Per le “madamin” più delicate che non possono sopportare l’odore dell’aglio, a Torino si prepara tuttora la “Salsa Tartufata”, una signorile variante della Bagna Caoda, nella quale si intingono cardi crudi, sedani e anche peperoni. E’ sempre a base di acciughe, olio fine e burro, però al posto dell’aglio si mettono i tartufi bianchi, tagliati sottili. Questa ricetta è stata dettata da Giovanni Vialardi, cuoco della corte sabauda al servizio prima di Carlo Alberto e poi di Vittorio Emanuele II, e autore del “TRATTATO DI CUCINA PASTICCERIA MODERNA E CREDENZA”, pubblicato nel 1854 e considerato il testo classico della cucina Piemontese.
Quasi tutto è cambiato nel turbinare degli avvenimenti e nel mutare dei gusti, ma quel vasto ricettario è rimasto come un simbolo della gastronomia subalpina che non vuol cedere ai ricatti del “già pronto” e della pressapochistica fretta, per mantenere intatta la sua fisionomia, insieme gentile e regale. Difatti la gente Torinese continua a testimoniare la propria aspirazione a vivere col conforto di nobili e saggi ideali anche attraverso la cucina, pur se la “credenza” cioè la tavola apparecchiata, è scesa a più miti consigli e non è più dominata da decine di preparazioni da mettere in “bella vista”.

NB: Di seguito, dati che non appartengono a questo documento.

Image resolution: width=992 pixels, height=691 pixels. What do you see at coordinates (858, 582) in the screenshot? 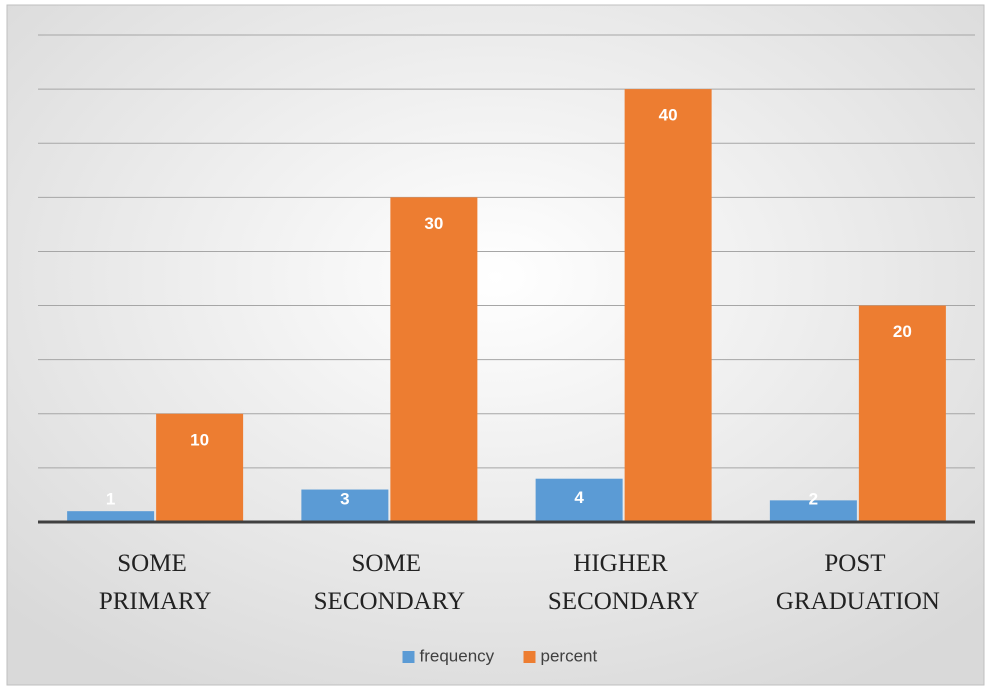
I see `x-tick-label: POST GRADUATION` at bounding box center [858, 582].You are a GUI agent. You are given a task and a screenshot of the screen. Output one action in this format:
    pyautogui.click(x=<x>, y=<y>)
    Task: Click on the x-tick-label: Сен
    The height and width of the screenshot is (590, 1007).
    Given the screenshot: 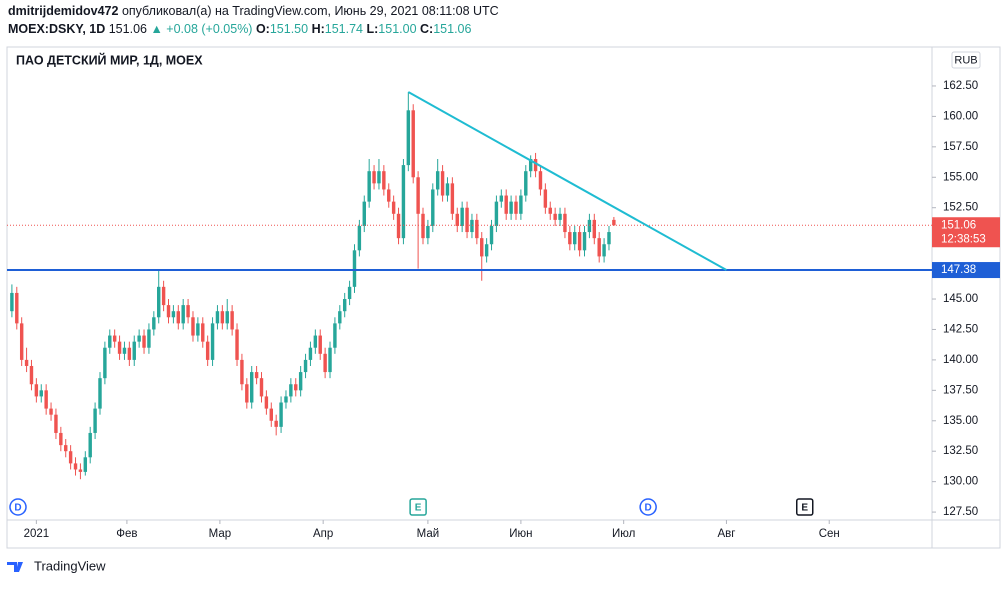 What is the action you would take?
    pyautogui.click(x=830, y=534)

Però Torino che ha avuto il suo Artusi nel Vialardi e tanti altri cuochi prestigiosi, tiene ancora in auge, per esempio, la rinomata “Fricia”, dalla quale ha preso avvio il fritto misto all’italiana, conosciuto e apprezzato in tutto il mondo. Né va dimenticato il capitolo dei dolci, nei quali Torino eccelle, avendo dato all’Europa, Svizzera compresa, la ricetta del cioccolato. Sono ancora tanti i nomignoli gentili corrispondenti ad altrettanti tipi di cioccolatini: “Brut e Bun, Cremini, rumini”.
La pasticceria del centro storico Sabaudo è rimasta la stessa dei tempi di Guido Gozzano, quando veniva accompagnato dal “Latte di Vecchia”, dal “Ratafià di ciliege” o dal “Rosolio di Rose”.

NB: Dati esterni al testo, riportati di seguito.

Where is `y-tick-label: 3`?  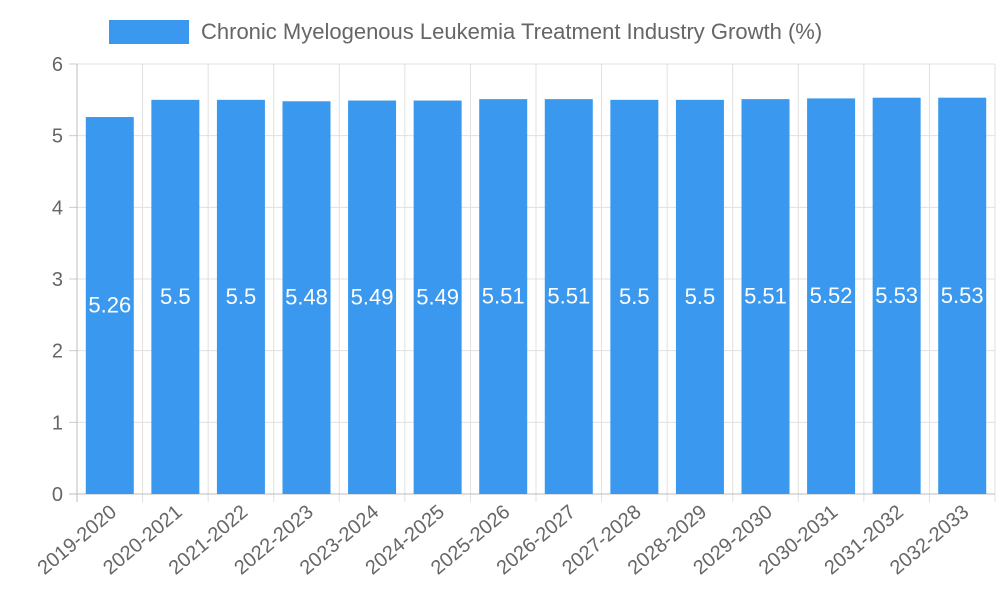 y-tick-label: 3 is located at coordinates (58, 280).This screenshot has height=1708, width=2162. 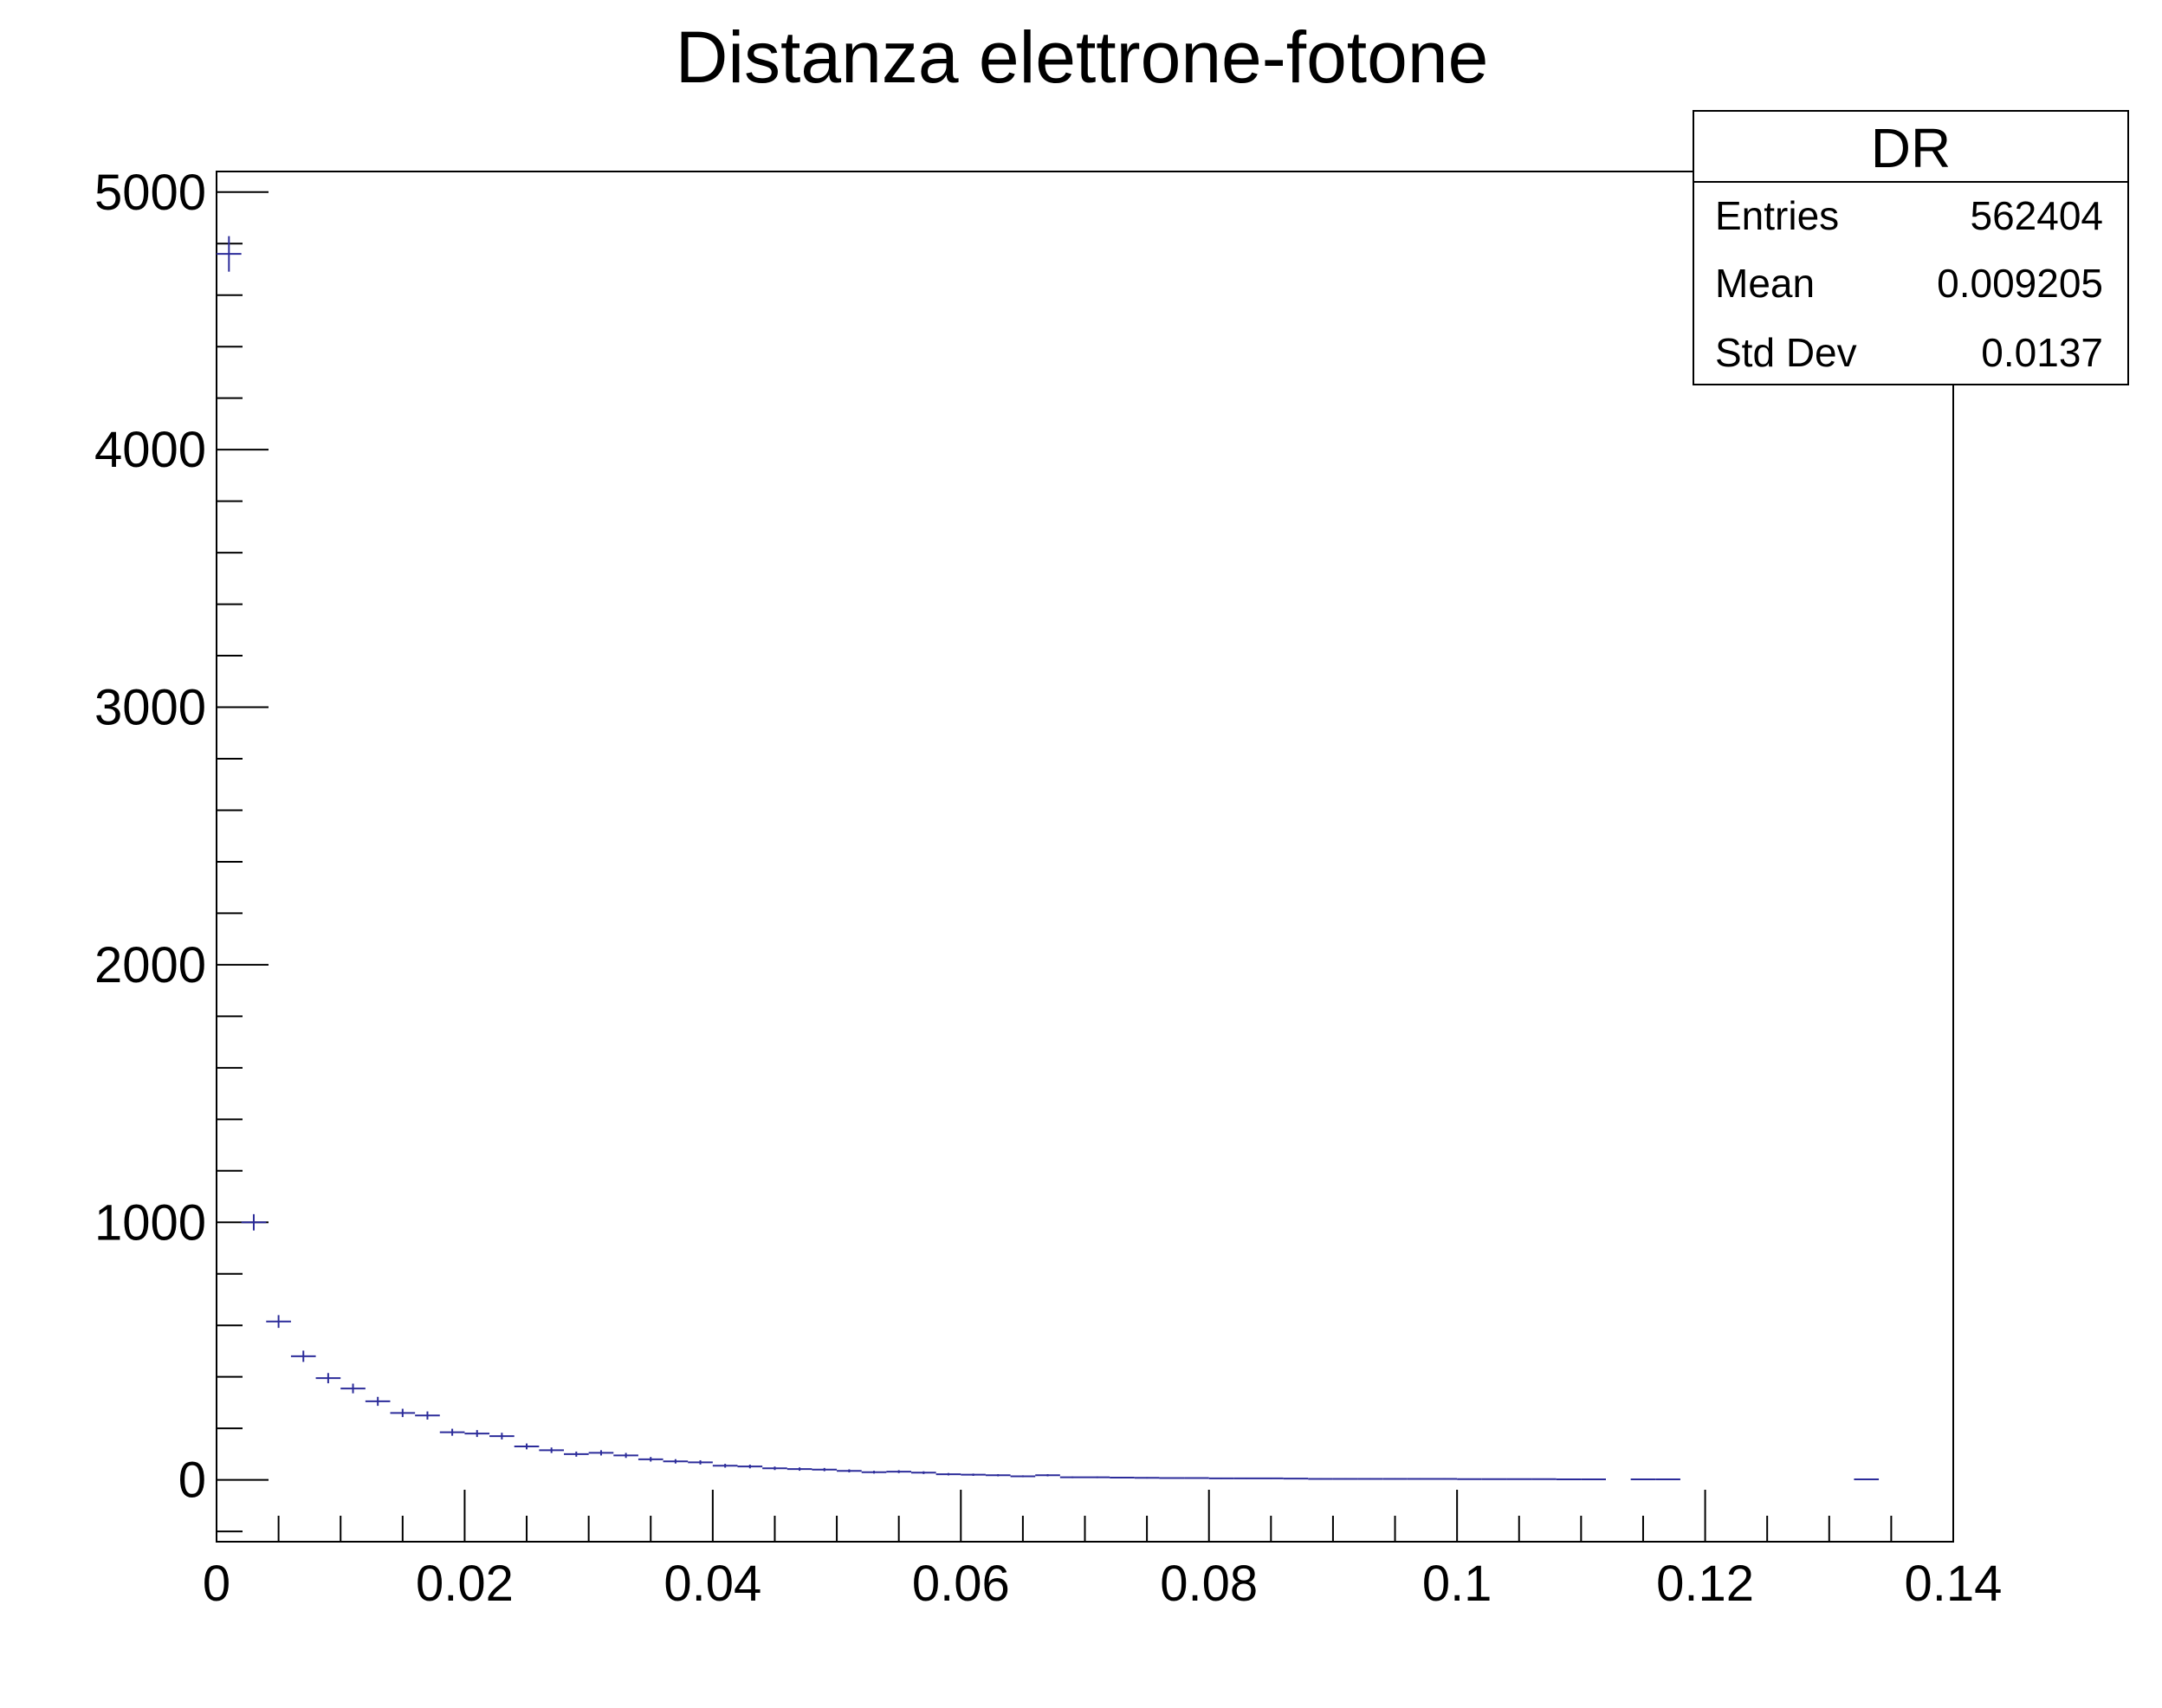 I want to click on x-tick-label: 0.12, so click(x=1705, y=1584).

Per quanto riguarda l’accusa di “francesismo” rivolta alla cucina piemontese in genere, va rilevato che Torino si è sempre tenuta fuori dal servilismo delle imitazioni, rifiutando ogni sorta di “barocchismo” e mantenendo soltanto le sue salse tradizionali, create in casa. Ha invece saputo mettere a buon frutto quello scambio continuo di esperienze tra la cucina francese e quella piemontese iniziato fin dal 1046, quando Adelaide, marchesa di Susa, andò sposa a Oddone di Savoia. Tanto per fare un esempio i Torinesi, vanno giustamente fieri dei loro inconfondibili agnolotti, dei loro risotti speciali, piatti sconosciuti in Francia.

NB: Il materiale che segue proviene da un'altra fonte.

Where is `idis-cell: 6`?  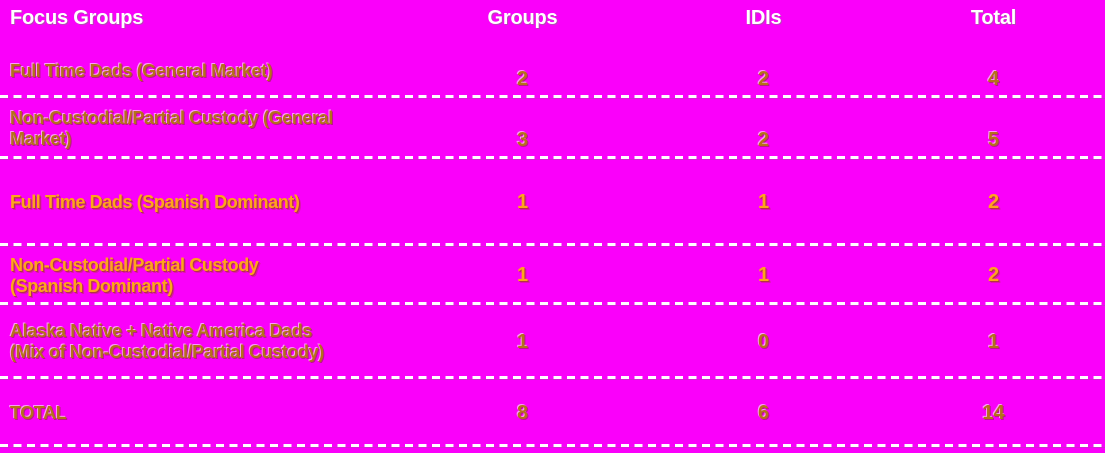
idis-cell: 6 is located at coordinates (764, 413).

Per il ripieno di agnolotti, la ricetta più seguita è quella indicata da Giovanni Operzo, forse il cuoco piemontese contemporaneo di maggiore notorietà che, con i suoi molti seguaci, tiene vivo il blasone di una scuola illustre. Occorrono: carne di vitello e di maiale, rosolata con cipolla, rosmarino, aglio e salvia; inoltre, prosciutto crudo, cervella e lattuga lessata; il composto va tritato e mescolato con uova e formaggio grattugiato, panna e noce moscata. Gli agnolotti o agnellotti si fanno in brodo o si mangiano asciutti cotti ugualmente nel brodo anziché nell’acqua.
E’ importante stabilire che Torino non basa la sua cucina soltanto sullo schema nobiliare, ma ha saputo accogliere tutti i più schietti suggerimenti provenienti dalla borghesia e dal popolo. A quanto sembra, Torino vanta la scoperta dello zabaglione o “Sambajon”, il cui nome deriverebbe da San Giovanni Baylon, protettore dei pasticceri e venerato nella chiesa di San Tommaso.